Often, peace comes at a cost politically, relationally, and family wise. Sometimes the only way people can justify their actions is to create drama. Wherever you go, no matter where, there's drama. At this stage of my life, most of the time I avoid drama like crazy. Sometimes, I am forced into enduring it and I hate it. But, God is good and I survived. Yes, I've lost some sleep, had a nightmare or two, but I will heal.
I believe for each of us who truly seeks God, He blankets us with His love and allows the healing to take place where the memories of what were said or done loses it sting. I heave a sign of relief and go on. At this age, and from this perspective, I see much of life, is just going on and to keep trying to stay positive.
It's not always easy, when people lie, or say horrible things, the impulse is say things back. They went over the limit of what they could say, and threatened violent things. Other people who yelled at me said, mean spiteful things, trying to hurt me, to put me down. I feel worn out. Usually, going to nature helps me but today, I feel so flat about these situations I just am trying to do the mundane things like wash dishes, clothes, clean house, make coffee and do the shopping. Sometimes the routine things have to be done woodenly, but there is some comfort in their familiar routines. 
Having had an enormously awful week, I overslept today and woke up at 9 am. I never, ever sleep that late. I realized looking out my window the the sun was too bright on the leaves to be 7 or 8, it had to be later. I rushed to get ready and drove the 18 miles to my Weight Watchers meeting. It means a great deal to me to attend these meetings. To refocus each week on getting fit, making better choices for myself. I arrived at the tail end of the meeting. I weighed in and found out I've lost 19.6 pounds.

(EXERCISE PROMPT)
Copy the stretch from "I believe for" through "to stay positive." in the passage about coping with drama, swapping "perspective" for "vantage point".

(RECORD LIST)
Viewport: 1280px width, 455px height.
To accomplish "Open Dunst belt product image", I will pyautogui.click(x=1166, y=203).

==

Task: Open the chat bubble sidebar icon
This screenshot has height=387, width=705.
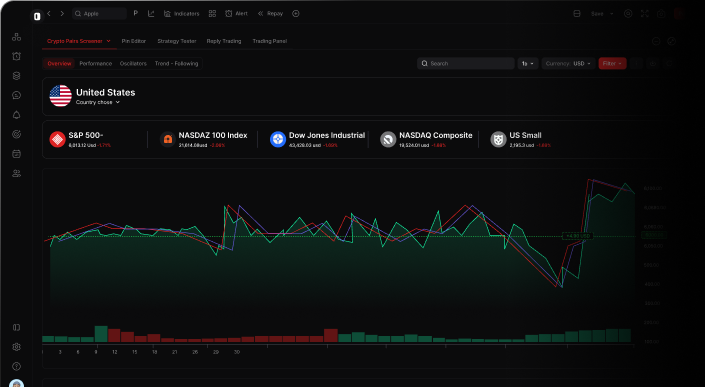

...

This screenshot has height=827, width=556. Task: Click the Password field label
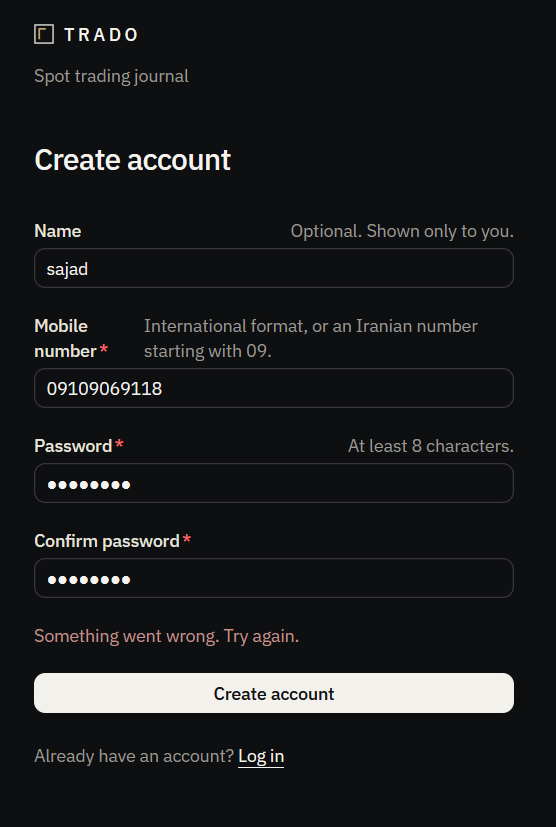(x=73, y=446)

(RESULT BELOW)
I believe for each of us who truly seeks God, He blankets us with His love and allows the healing to take place where the memories of what were said or done loses it sting. I heave a sign of relief and go on. At this age, and from this vantage point, I see much of life, is just going on and to keep trying to stay positive.